Apache Airflow 2.x on Kubernetes – Production-Ready Data Orchestration for Big Data
Apache Airflow 2.x is an open-source workflow orchestration framework used for ETL, data engineering, and machine learning pipelines. When paired with the Kubernetes Executor in a production-grade environment, it enables dynamic, containerized task execution with fine-grained resource control, ideal for handling the 5Vs of Big Data (Volume, Velocity, Variety, Veracity, and Value).
This document outlines a production architecture, configuration specifications, and a feature comparison with Azure Data Factory (ADF) for enterprise-scale deployments.
Big Data Production Environment Requirements
A Kubernetes-deployed Airflow 2.x environment designed for large-scale, mission-critical data pipelines should address:
- Volume – Handle terabytes to petabytes of data in distributed storage systems.
- Velocity – Support both batch and near-real-time ingestion and transformation.
- Variety – Orchestrate across heterogeneous sources (databases, APIs, message queues, data lakes).
- Veracity – Integrate quality checks, schema validation, and retry logic.
- Value – Provide reliable SLAs for downstream analytics and business decisions.
Kubernetes Deployment Architecture
Core Components:
- Airflow 2.x Scheduler: Runs in a dedicated pod, managing DAG parsing and task scheduling.
- Kubernetes Executor: Spins up one pod per task on-demand in a configured namespace.

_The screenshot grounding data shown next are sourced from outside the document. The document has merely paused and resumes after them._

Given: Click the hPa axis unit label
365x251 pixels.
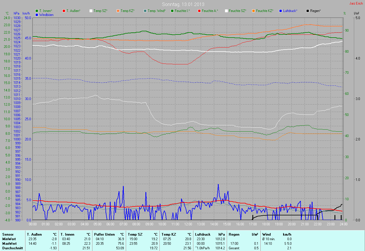Looking at the screenshot, I should point(16,13).
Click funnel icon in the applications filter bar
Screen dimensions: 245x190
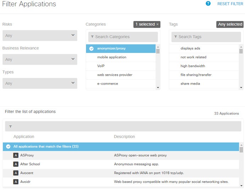(x=10, y=126)
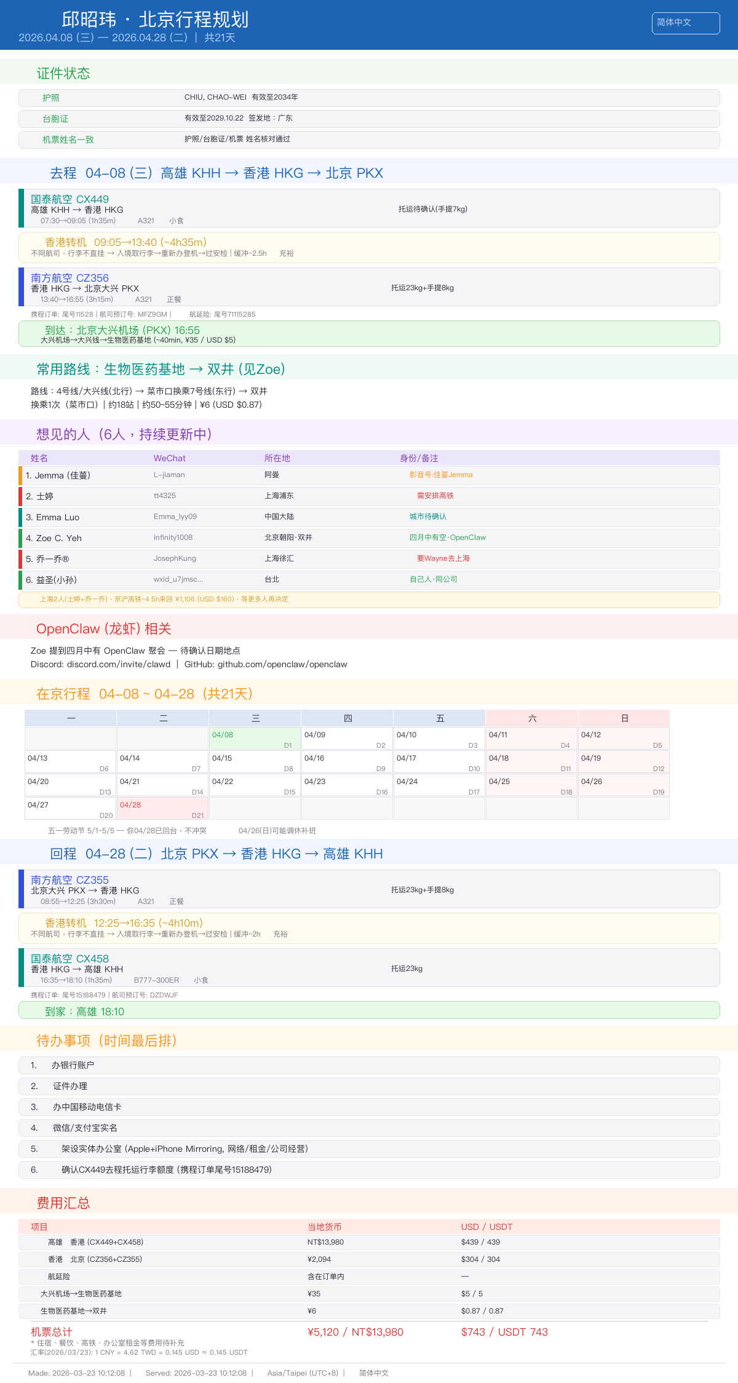Open the 简体中文 language dropdown
The image size is (738, 1383).
point(685,23)
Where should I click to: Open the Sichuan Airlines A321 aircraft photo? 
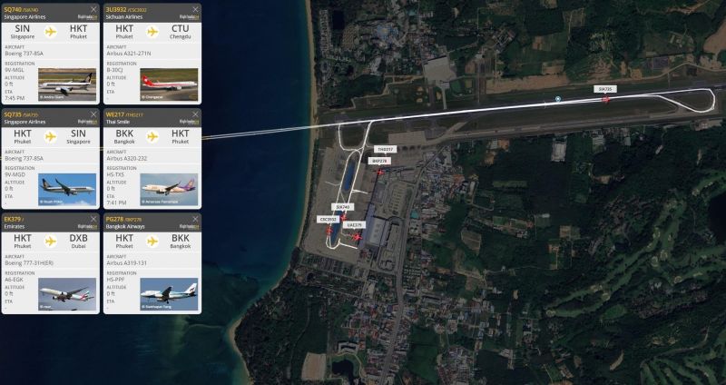tap(169, 84)
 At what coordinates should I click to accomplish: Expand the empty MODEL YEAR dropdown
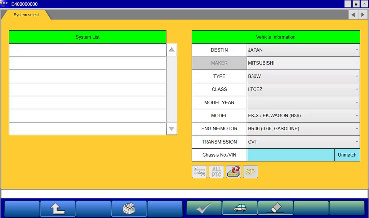coord(303,103)
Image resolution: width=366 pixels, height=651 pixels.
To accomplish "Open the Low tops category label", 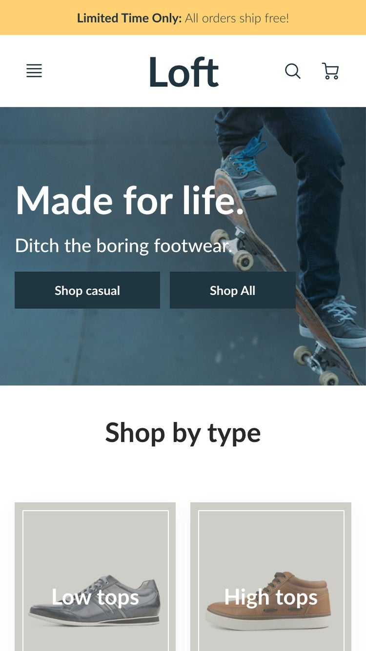I will click(x=95, y=597).

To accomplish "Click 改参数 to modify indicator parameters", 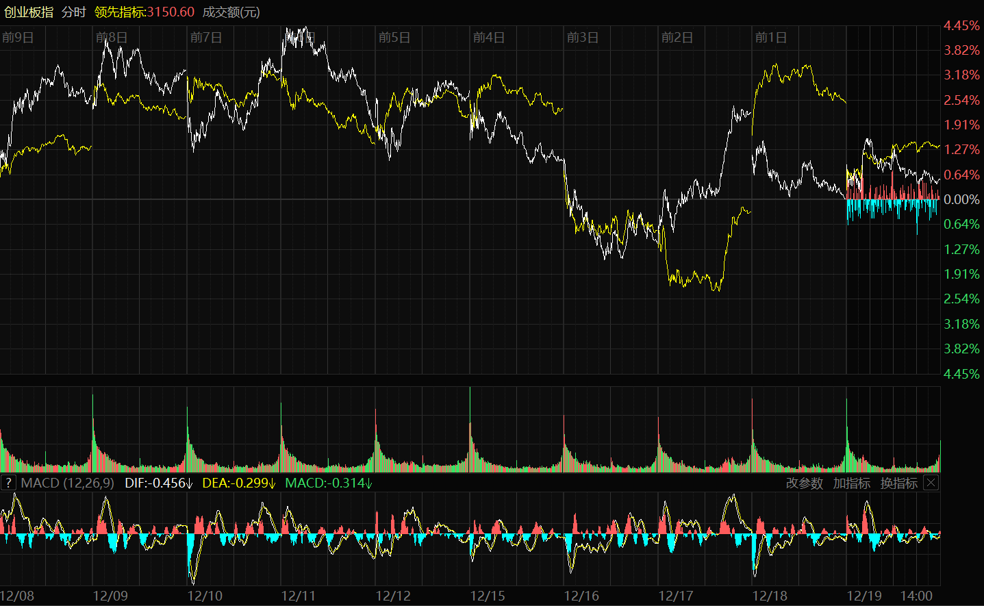I will (x=804, y=483).
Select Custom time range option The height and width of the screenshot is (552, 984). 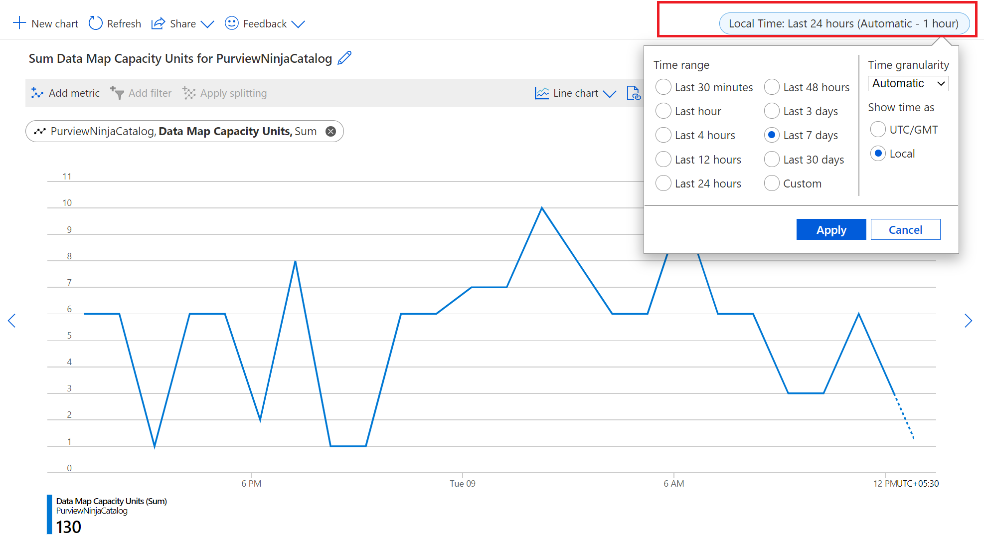pos(771,183)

- Metadata Database: PostgreSQL or MySQL (RDS or CloudSQL recommended for HA).
- Webserver: Serves the Airflow UI with RBAC and authentication (OAuth2, SAML).
- Logging & Monitoring:
- Centralized logs in S3/GCS with lifecycle policies.
- Metrics in Prometheus/Grafana.
- Secrets & Config: Managed via Kubernetes Secrets, AWS Secrets Manager, or HashiCorp Vault.
Storage & Data Access:
- Persistent Volumes for temporary workspace.
- DAGs synced from Git (Git-Sync sidecar) or object storage (S3/GCS).
- Network policies to isolate database and data lake access.
Data Transfer & Integration
- Ingestion: Airflow DAGs using operators for Kafka, AWS S3, Azure Blob Storage, Google Pub/Sub.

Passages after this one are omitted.